STATED GOAL >> In the excerpt on the resistor-inductor time constant, what Greek letter is the symbol for the time constant?

SOURCE EXCERPT >>
+-------+

Compare these computed graphs to the ones we sketched earlier. The sketches have the right shape.

Current sketched in Voltage sketched in

Time constant

An exponent has to be a plain vanilla number. It isn’t allowed to have dimensions. $\text{R}/\text L$ must have units of $1/\text{time}$, so it can cancel out $t$. The reciprocal, $\text L/\text R$, has units of $\text{seconds}$, something you might not have guessed.

$\text L/\text R$ is called the time constant of a resistor-inductor combination. It has the same properties as the corresponding product $\text R \cdot \text{C}$ in the resistor-capacitor circuit. We use the Greek letter $\tau$ (tau) as the symbol for time constant,

$\tau = \dfrac{\text L}{\text R}$ seconds

We can rewrite the natural response equation like this,

$i(t) = \text I_0e^{-t/\tau}$

When $t$ is equal to the time constant, the exponent becomes $-1$. The exponential term is equal to $1/e = 1/1.569$, or about $0.37$.

The time constant determines how fast the exponential curve comes down to zero. After $1$ time constant has passed, the current is down to $37\%$ of its initial value. If you wait $3$ to $5$ time constants, the natural response is pretty much over.

If you make the inductor bigger, the time constant gets longer.
If you make the resistor bigger, the time constant get shorter.

This is different than the $\text{RC}$ time constant, $\tau_{\text{RC}}=\text{RC}$, which gets longer with both larger $\text R$ and $\text C$. For the $\text{RL}$, when the resistor is large energy its dissipation is high and the natural response is snuffed out rapidly. When the resistor is small the inductor current passes more freely through the resistor so energy dissipates slowly and the current circulates round and round for a long time.

+-------+

RECORD EXCERPTS >>
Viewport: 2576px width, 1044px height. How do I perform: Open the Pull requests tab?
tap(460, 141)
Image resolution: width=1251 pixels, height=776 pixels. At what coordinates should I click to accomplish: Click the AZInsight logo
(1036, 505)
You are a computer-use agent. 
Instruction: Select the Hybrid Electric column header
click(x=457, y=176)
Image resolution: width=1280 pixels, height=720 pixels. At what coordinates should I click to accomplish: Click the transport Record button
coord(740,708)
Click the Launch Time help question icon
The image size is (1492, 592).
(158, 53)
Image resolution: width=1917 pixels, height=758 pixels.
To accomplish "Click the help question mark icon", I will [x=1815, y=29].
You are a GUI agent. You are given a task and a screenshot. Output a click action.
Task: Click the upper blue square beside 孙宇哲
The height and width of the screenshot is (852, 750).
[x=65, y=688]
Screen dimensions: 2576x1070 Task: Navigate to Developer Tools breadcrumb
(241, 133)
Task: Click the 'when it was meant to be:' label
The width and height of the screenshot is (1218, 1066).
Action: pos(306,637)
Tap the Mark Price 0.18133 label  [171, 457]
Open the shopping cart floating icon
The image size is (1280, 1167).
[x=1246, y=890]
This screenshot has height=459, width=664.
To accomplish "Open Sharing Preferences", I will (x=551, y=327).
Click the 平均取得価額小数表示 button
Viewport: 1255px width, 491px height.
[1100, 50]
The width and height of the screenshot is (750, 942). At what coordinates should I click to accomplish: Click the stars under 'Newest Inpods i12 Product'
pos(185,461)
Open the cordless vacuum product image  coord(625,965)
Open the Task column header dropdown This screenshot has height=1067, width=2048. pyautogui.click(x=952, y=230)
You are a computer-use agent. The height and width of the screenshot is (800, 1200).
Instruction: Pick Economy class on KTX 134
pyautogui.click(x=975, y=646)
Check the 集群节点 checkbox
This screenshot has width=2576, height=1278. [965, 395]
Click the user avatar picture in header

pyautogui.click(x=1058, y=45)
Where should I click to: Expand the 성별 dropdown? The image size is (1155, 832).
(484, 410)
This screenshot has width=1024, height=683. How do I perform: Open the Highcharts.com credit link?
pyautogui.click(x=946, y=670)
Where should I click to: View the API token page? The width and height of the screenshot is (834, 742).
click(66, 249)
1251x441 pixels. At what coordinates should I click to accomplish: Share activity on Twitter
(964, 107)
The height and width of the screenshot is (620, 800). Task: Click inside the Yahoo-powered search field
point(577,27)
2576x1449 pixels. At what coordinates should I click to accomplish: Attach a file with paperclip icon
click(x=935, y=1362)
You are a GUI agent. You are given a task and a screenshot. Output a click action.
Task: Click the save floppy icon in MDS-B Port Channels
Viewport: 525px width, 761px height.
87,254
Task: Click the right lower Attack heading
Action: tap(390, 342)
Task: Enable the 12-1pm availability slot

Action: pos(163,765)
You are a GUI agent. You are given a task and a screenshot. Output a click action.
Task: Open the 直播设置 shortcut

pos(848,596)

+-------+

RESULT OF THE EXERCISE >> Tau (τ).